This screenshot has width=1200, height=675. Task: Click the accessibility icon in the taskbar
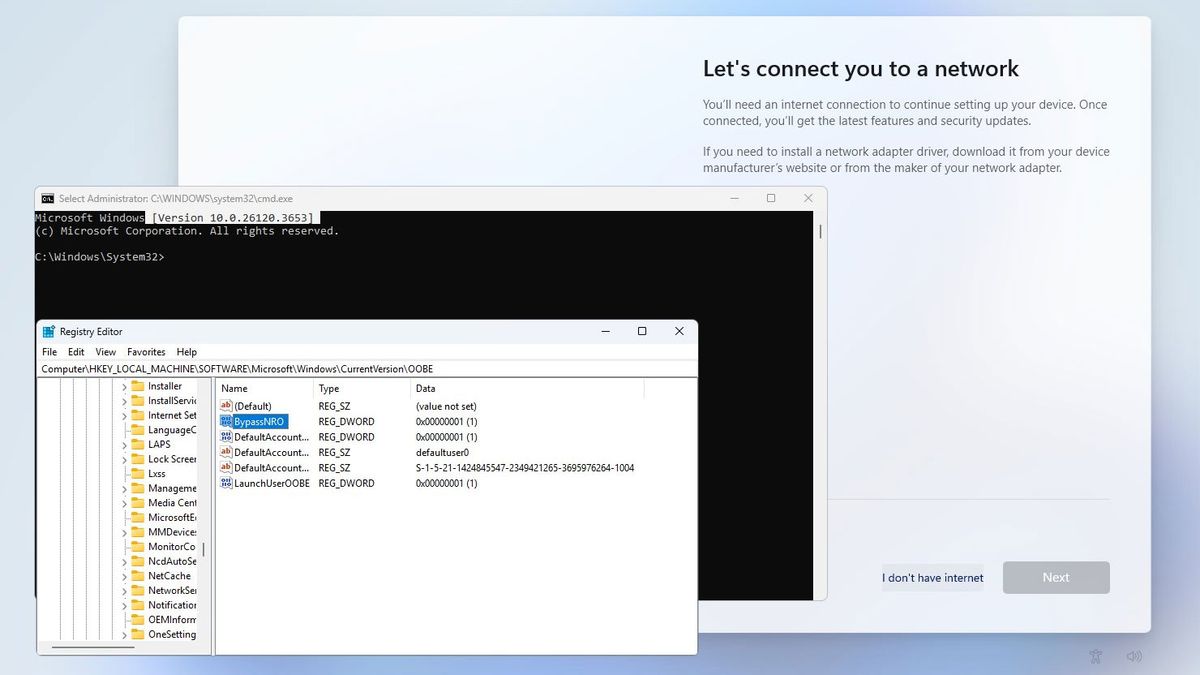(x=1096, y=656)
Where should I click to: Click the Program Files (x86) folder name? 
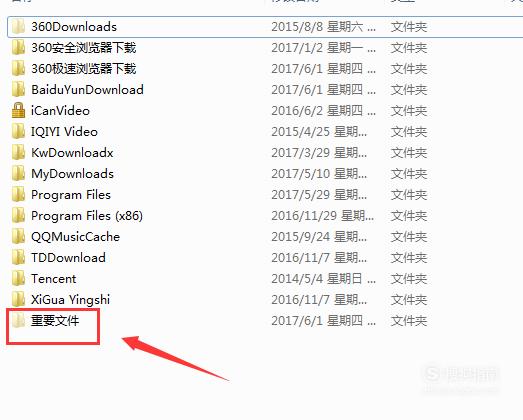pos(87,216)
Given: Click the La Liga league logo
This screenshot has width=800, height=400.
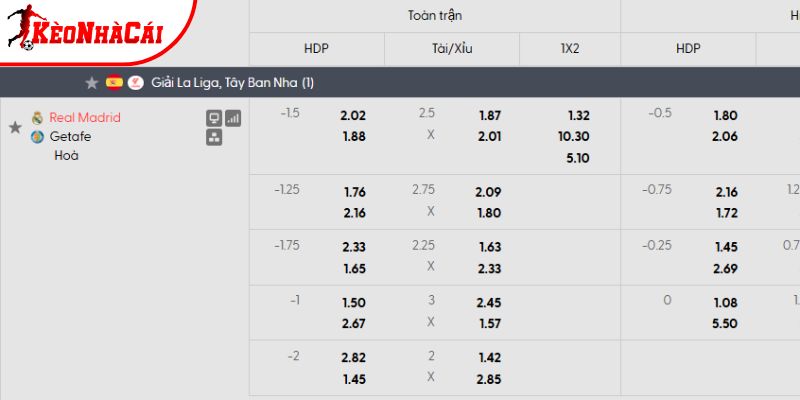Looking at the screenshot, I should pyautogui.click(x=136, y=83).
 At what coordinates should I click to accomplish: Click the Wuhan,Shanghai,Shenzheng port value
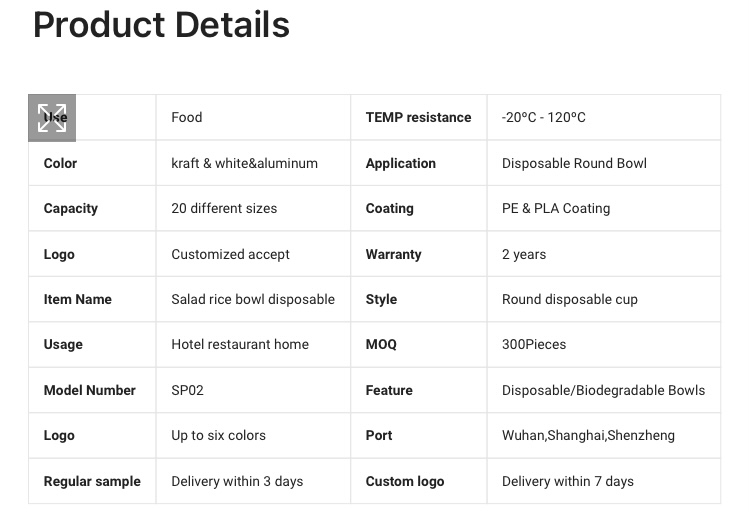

EXERCISE OBJECTIVE: Render every line of the material above as a Markdown table with the columns Number and Entry, numbering the lines in order. Omit blank lines and leave the pictures out.

TASK SOLUTION:
| Number | Entry |
|---|---|
| 1 | This screenshot has width=1200, height=675. Task: Click the accessibility icon in the taskbar |
| 2 | (x=1096, y=656) |
| 3 | Where should I click to: Click the Program Files (x86) folder name?  |
| 4 | pos(87,216) |
| 5 | Given: Click the La Liga league logo |
| 6 | This screenshot has width=800, height=400. |
| 7 | Looking at the screenshot, I should pyautogui.click(x=136, y=83). |
| 8 |  At what coordinates should I click to accomplish: Click the Wuhan,Shanghai,Shenzheng port value |